Recommandés mais pas facultatifs

La ministre est revenue sur la notion de vaccins recommandés. « Selon quels critères des parents choisissent-ils de faire vacciner leur enfant contre la méningite plutôt que contre l’hæmophilus ? Laquelle est la plus grave ? Les deux ! Il est aussi grave de mourir d’une méningite que d’une septicémie, de la rougeole que d’une hépatite. Nous rappelons donc à ces Français que qualifier ces vaccins de "recommandés" signifie non pas qu’ils sont facultatifs mais qu’ils sont nécessaires, ce qu’ils n’ont pas compris », a martelé la ministre.
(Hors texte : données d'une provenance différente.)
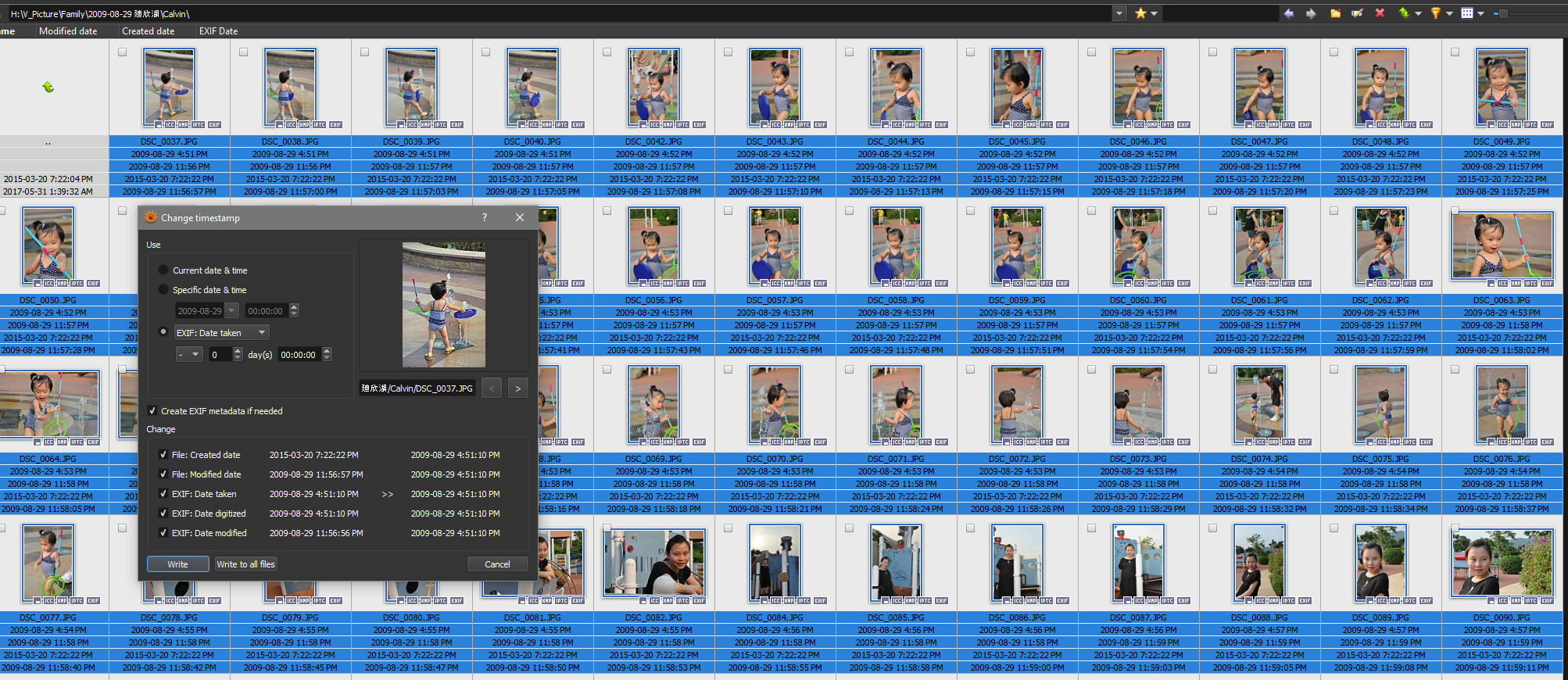Open the plus/minus offset sign dropdown
Screen dimensions: 1568x680
[x=189, y=355]
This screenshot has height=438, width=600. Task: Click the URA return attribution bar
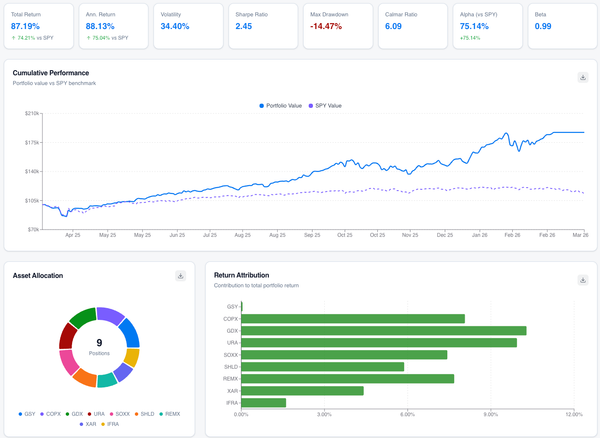pos(379,342)
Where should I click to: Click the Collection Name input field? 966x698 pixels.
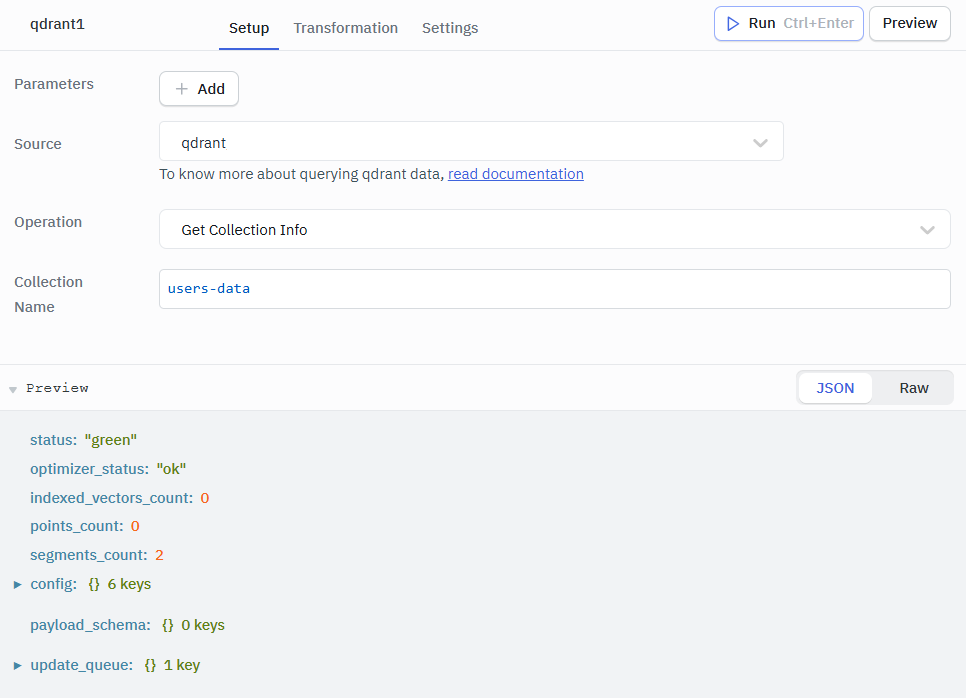pos(554,289)
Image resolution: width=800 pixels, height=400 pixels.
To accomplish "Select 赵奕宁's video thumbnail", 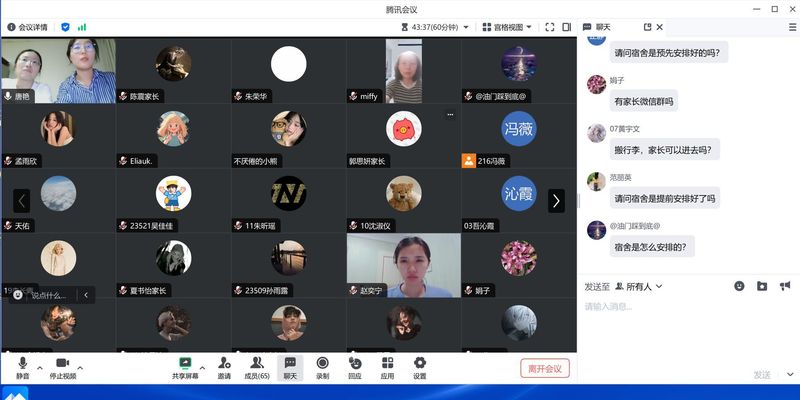I will [x=403, y=265].
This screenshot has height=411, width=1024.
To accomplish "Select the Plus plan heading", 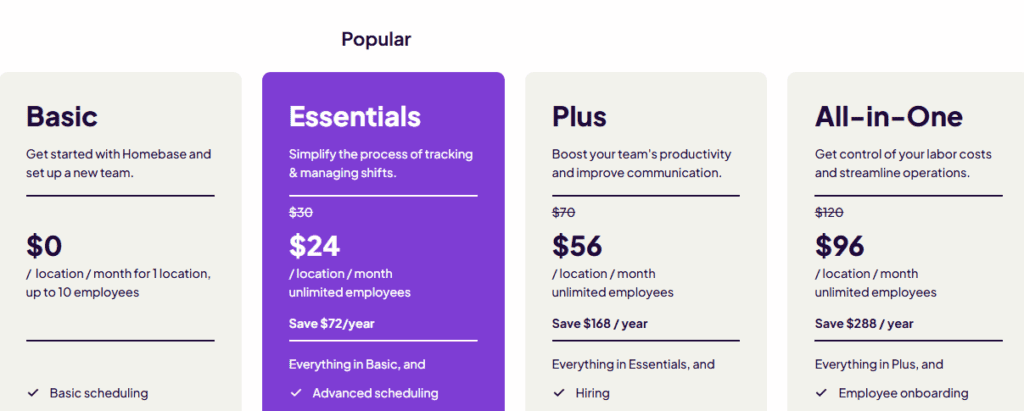I will pos(579,116).
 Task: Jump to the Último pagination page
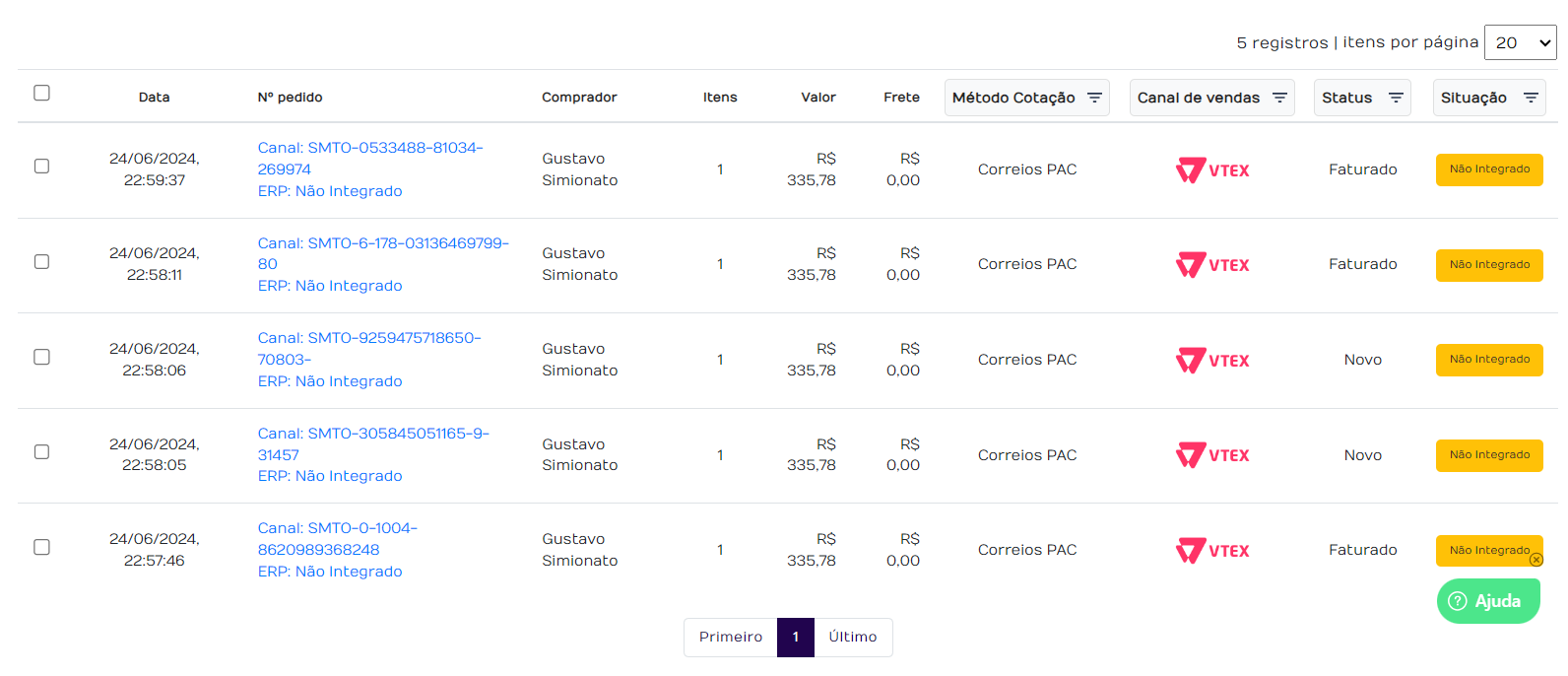pyautogui.click(x=853, y=638)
« Nous avions baissé la garde, a-t-elle regretté. Nous pensions que la vaccination faisait partie de l’évolution normale d’une société raisonnable et rationnelle. Nous avions rendu obligatoires le vaccin BCG, le vaccin contre la variole et le vaccin DTP. Une fois les nouveaux vaccins mis au point, nous avons estimé que chacun comprenait leur intérêt et qu’il suffisait de les recommander ». Désillusion : « eh bien non ! Nous avons oublié ce qu’étaient ces maladies, nous avons oublié de quoi mouraient les enfants auparavant. Nous avons donc baissé la garde et laissé les parents penser que, ces maladies ayant disparu, leurs enfants ne risquaient rien et qu’ils pouvaient se permettre de ne pas les faire vacciner ».

Une révision chaque année

Olivier Véran, neurologue et rapporteur général, a résumé les contours de la mesure alors en discussion : « Ce que nous souhaitons faire adopter aujourd’hui, c’est ni plus ni moins le calendrier vaccinal proposé depuis des années pour tous les enfants, que nous voulons rendre obligatoire afin de porter la couverture vaccinale – encore insuffisante –, à 90 ou 95 % ; nous n’introduisons aucun vaccin supplémentaire. »

Une évaluation de l’impact de l’élargissement sera réalisée chaque année à compter du dernier trimestre 2019. Les vaccins obligatoires seront pris en charge à 65 % par l’Assurance maladie et à 35 % par les assurances complémentaires (sauf le ROR pris en charge à 100 % par l’Assurance maladie).